Chance magazine has started a new feature, the “Ethics and Statistics column, which is likely to be of interest to lawyers and to statisticians who work on litigation issues.  The column is edited by Andrew Gelman.  Judging from the Gelman’s first column, I think that the column may well become a valuable forum for important scientific and legal issues arising from studies used in public policy formulation, and in reaching conclusions that are the bases for scientific expert witnesses’ testimony in court.

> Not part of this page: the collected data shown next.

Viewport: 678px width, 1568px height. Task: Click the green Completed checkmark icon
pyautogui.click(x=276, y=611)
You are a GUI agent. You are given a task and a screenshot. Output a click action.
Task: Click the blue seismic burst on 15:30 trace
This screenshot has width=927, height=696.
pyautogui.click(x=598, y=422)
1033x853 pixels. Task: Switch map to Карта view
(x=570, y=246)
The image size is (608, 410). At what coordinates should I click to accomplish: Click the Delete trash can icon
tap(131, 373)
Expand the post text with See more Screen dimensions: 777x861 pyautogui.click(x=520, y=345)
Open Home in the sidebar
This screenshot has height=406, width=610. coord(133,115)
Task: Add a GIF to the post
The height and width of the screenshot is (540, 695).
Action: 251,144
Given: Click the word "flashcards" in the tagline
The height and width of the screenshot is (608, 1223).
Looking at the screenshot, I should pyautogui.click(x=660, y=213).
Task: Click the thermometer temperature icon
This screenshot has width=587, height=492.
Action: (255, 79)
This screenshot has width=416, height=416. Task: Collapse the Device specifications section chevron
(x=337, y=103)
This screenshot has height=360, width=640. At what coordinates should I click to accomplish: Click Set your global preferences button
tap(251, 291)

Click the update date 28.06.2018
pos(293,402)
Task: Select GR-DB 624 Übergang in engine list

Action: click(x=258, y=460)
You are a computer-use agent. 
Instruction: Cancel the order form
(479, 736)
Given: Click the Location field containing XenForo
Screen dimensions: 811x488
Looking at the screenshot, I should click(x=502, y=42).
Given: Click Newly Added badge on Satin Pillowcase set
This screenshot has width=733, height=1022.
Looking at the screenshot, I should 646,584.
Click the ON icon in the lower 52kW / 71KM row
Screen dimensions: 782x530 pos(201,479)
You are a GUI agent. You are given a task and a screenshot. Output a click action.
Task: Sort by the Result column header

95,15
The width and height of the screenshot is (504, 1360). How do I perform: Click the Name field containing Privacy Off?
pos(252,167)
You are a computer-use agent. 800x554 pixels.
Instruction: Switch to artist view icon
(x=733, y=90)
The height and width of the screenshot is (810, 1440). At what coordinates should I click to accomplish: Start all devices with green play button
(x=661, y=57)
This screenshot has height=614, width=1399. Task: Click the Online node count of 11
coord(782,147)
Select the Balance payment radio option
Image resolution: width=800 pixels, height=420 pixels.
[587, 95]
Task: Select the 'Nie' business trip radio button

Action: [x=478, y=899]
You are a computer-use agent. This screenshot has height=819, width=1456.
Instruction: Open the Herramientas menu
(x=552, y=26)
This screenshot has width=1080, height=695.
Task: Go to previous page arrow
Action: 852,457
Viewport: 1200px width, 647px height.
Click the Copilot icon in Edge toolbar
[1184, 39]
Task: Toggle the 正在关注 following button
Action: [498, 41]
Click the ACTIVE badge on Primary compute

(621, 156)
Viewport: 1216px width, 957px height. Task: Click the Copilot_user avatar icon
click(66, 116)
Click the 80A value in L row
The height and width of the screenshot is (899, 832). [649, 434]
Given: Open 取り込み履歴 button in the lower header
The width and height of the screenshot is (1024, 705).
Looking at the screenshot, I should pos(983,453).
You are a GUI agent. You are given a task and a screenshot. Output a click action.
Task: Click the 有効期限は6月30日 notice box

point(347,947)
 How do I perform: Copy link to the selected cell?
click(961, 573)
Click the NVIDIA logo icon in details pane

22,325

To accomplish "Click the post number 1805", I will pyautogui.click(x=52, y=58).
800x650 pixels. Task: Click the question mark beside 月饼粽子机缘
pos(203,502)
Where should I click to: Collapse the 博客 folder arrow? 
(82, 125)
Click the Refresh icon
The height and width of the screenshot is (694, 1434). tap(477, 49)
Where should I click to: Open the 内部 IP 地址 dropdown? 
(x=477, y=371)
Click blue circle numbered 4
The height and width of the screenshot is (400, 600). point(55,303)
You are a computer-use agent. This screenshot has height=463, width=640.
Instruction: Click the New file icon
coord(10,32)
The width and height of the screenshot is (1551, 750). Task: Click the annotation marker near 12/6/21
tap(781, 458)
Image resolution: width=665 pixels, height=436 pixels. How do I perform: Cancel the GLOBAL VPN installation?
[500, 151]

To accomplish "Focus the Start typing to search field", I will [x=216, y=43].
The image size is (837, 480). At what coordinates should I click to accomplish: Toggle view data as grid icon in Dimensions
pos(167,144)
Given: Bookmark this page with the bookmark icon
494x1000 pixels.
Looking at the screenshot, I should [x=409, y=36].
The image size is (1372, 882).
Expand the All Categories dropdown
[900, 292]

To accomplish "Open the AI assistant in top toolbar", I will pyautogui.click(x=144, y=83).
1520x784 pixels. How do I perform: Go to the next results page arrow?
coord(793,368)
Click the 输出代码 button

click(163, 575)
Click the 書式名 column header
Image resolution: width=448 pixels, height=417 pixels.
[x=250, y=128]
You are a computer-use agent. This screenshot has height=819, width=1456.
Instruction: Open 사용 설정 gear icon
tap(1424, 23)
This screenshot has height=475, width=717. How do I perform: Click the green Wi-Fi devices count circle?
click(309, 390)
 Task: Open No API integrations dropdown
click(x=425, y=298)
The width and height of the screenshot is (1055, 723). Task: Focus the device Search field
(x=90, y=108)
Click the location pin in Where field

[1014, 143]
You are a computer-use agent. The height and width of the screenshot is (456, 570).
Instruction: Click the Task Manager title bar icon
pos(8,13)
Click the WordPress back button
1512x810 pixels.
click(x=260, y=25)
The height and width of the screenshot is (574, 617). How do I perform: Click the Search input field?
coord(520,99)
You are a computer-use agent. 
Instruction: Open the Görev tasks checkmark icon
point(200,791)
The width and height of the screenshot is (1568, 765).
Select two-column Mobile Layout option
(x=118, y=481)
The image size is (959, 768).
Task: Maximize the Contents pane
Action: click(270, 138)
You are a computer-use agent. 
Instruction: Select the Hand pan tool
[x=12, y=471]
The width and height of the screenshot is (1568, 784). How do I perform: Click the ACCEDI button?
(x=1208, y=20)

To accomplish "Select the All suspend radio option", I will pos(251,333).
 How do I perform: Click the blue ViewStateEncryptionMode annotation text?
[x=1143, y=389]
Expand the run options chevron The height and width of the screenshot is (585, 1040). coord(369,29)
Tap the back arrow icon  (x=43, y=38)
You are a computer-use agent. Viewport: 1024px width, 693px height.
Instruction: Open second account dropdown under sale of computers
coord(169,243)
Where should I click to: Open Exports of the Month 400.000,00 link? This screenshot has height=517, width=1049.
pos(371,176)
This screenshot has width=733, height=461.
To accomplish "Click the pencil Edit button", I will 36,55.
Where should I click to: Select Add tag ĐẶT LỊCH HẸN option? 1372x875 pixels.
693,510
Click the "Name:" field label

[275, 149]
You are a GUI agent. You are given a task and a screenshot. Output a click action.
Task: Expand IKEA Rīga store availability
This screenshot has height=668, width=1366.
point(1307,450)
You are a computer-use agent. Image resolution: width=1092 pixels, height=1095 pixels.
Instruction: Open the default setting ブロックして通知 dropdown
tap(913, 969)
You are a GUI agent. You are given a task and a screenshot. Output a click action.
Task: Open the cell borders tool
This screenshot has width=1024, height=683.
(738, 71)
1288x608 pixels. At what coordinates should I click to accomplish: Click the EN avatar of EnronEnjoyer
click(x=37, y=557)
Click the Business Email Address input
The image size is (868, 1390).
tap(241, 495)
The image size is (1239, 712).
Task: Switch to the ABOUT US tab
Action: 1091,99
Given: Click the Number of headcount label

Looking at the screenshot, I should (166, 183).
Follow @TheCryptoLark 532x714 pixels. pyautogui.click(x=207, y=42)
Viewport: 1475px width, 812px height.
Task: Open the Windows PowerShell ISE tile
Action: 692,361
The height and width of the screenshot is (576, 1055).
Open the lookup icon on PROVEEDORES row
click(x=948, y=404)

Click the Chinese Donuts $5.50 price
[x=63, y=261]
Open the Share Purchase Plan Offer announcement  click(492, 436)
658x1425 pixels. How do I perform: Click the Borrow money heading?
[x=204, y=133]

Andrew Gelman is a professor of statistics and political science in Columbia University.  He is also the director of the University’s Applied Statistics Center.   Gelman’s inaugural column touches on some issues of great importance to legal counsel who litigate scientific issues involving scientific studies:  access to underlying data in the studies that are the bases for expert witness opinions.  See Andrew Gelman, “Open Data and Open Methods,” 24 Chance 51 (2011).

Gelman acknowledges that conflicts are not only driven by monetary gain; they can be potently raised by positions or causes espoused by the writer:

“An ethics problem arises when you are considering an action that

(a) benefits you or some cause you support,

(b) hurts or reduces benefits to others, and

(c) violates some rule.”

Id. at 51a.

Positional conflicts among scientists whose studies touch upon policy issues give rise to “the ethical imperative to share data.”  Id. at 51c.  Naming names, Professor Gelman relates an incident in which he wrote to an  EPA scientist, Carl Blackman, who had presented a study on the supposed health effects of EMF radiation.   Skeptical of how Blackman had analyzed data, Gelman wrote to Blackman to request his data to carry out additional, alternative statistical analyses.  Blackman answered that he did not think these other analyses were needed, and he declined to share his data.

This sort of refusal is all too common, and typical of the arrogance of scientists who do not want others to be able to take a hard look at how they arrived at their conclusions.  Gelman reminds us that:

“Refusing to share your data is improper… .”

* * * *

“[S]haring data is central to scientific ethics.  If you really believe your results, you should want your data out in the open. If, on the other hand, you have a sneaking suspicion that maybe there’s something there you don’t want to see, and then you keep your raw data hidden, it’s a problem.”

* * * *

“Especially for high-stakes policy questions (such as the risks of electric power lines), transparency is important, and we support initiatives for automatically making data public upon publication of results so researchers can share data without it being a burden.”

Id. at 53.

To be sure, there are some problems with sharing data, but none that is insuperable, and none that should be an excuse for withholding data.  The logistical, ethical, and practical problems of data sharing should now be anticipated long before publication and the requests for data sharing arrive.

Indeed, the National Institutes of Health requires data sharing plans to be part of a protocol for a federally funded study.  See Final NIH Statement on Sharing Research Data (Feb. 26, 2003). Unfortunately, the NIH’s implementation and enforcement of its data-sharing policy is as spotty as a Damien Hirst painting.  SeeSeeing Spots” The New Yorker (Jan. 23, 2012).